Maj Kullenberg was a social worker and a polemicist who was also dedicated to supporting projects on behalf of vulnerable individuals.
Maj Kullenberg was born in Övertorneå in 1910. She was one of five children born to Ludvig and Elisabeth de Vylder. She grew up within the folkhögskola (people’s college) milieu. Her father was headmaster of Katrineberg folkhögskola and her mother was a teacher.
Maj Kullenberg trained as a social worker at Institutet för socialpolitisk och kommunal utbilding och forskning (Socialinstitutet, currently Socialhögskolan) in Stockholm. She worked as a housing inspector and child welfare agent in Malmö. She married building contractor Yngve Kullenberg and they had six children together. In 1937 the family moved to Gothenburg. Maj Kullenberg was extremely socially conscious and was passionately supportive of cultural matters.
Maj Kullenberg had already begun participating in Gothenburg’s Kvinnliga Diskussionsklubb (GKDK, women’s discussion club) in 1941. Eleven years later she became the club’s chair. The club had been set up in 1910 with the intention of creating solidarity and disseminating social awareness amongst its members. Maj Kullenberg was an extremely busy chair who successfully attracted many visitors to the club, including members of the royal family like Princess Sibylla. An example of the club’s public activism was its attempt to emulate the popular 1960s TV-programme Fråga Lund by arrangement with learned Gothenburg men from Betlehemskyrkan. The club ran comprehensive study groups and, within the club’s framework, Maj Kullenberg herself led several art groups. She also ran bus tours which provided art-focused visits to Louisiana museum near Copenhagen and to Munchmuseet in Oslo.

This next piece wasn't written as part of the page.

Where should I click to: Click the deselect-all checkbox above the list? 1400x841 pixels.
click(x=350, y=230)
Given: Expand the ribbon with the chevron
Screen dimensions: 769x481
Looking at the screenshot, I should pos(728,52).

The club also engaged in social activism such as supporting a Berlin organisation called Haus Viktoria which had been set up to provide recreational activities for the elderly – often single women from East Berlin. The club delivered supplies to Haus Viktoria and Maj Kullenberg went to Berlin several times in order to follow up on their organisation. Maj Kullenberg was also made an honorary citizen of Florence, Italy after she had been a driving force in fundraising for the victims of the Arno river flood in 1966. Maj Kullenberg also received Gothenburg city’s merit award for her involvement in the refugee problem and on behalf of handicapped individuals. She also received the Order of the Vasa.

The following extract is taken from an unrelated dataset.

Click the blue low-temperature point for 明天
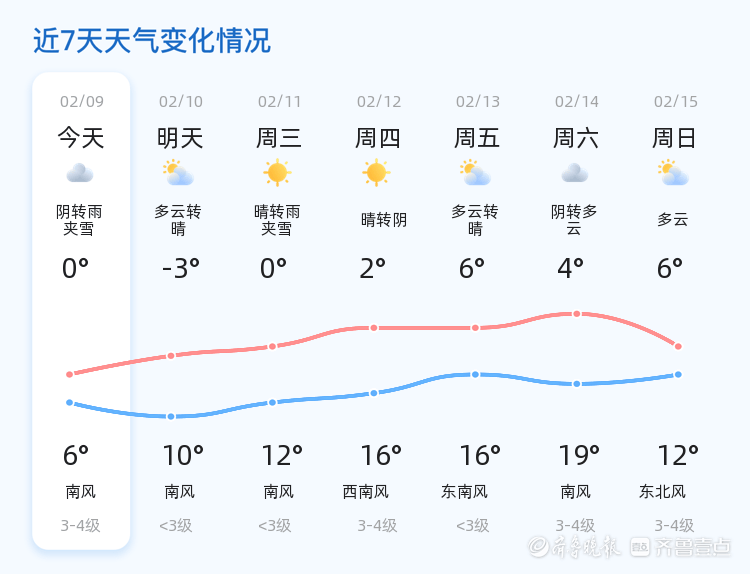Image resolution: width=750 pixels, height=574 pixels. tap(171, 416)
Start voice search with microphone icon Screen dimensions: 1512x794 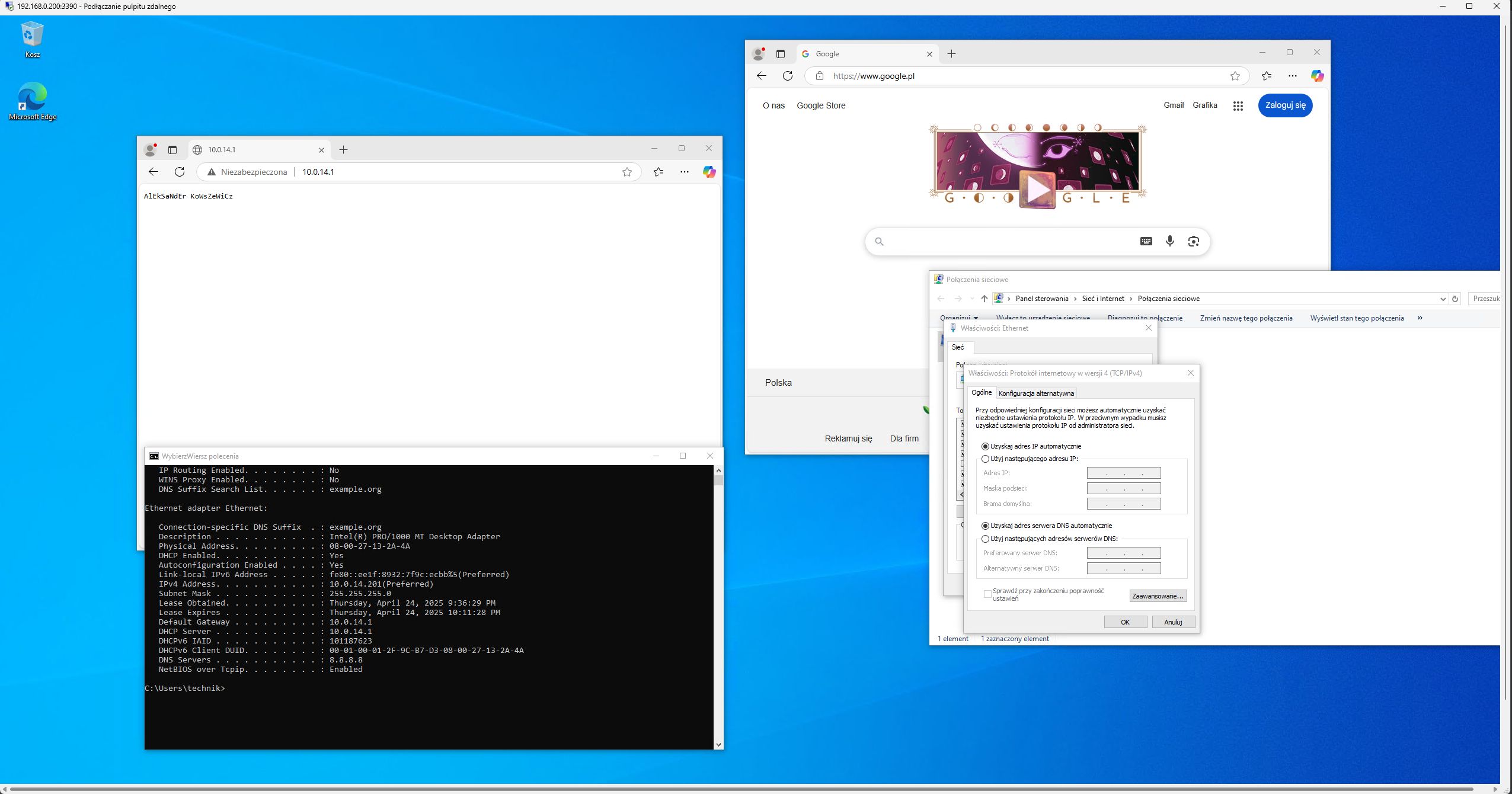tap(1169, 241)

As Maj Kullenberg approached her 60th birthday she began to study at university and gained her Bachelor’s degree in art history and literature. Her great interest in art also found expression in her role as a tour guide at Gothenburg art museum. She had a definitive idea of what good art was. In 1970 she led protests against the exhibition entitled Skräck (Horror) held at Gothenburg Konsthall. It included a painting by Peter Dahl which Maj Kullenberg believed had crossed the boundaries of taste. His work, entitled Liberalismen har brutit igenom i societeten is believed to portray Princess Sibylla flashing her privates. Although the painting was confiscated by the police the investigation into whether a crime had been committed was abandoned the following year. Maj Kullenberg organised demonstrations and was vocal in public discussions on the matter. Although the final years of her life saw her become increasingly immobilised she remained engaged with social affairs, in part by sending polemical contributions on matters concerning the elderly to the newspapers.
Maj Kullenberg died in 1996. She is buried in Uppåkra cemetery in Scania.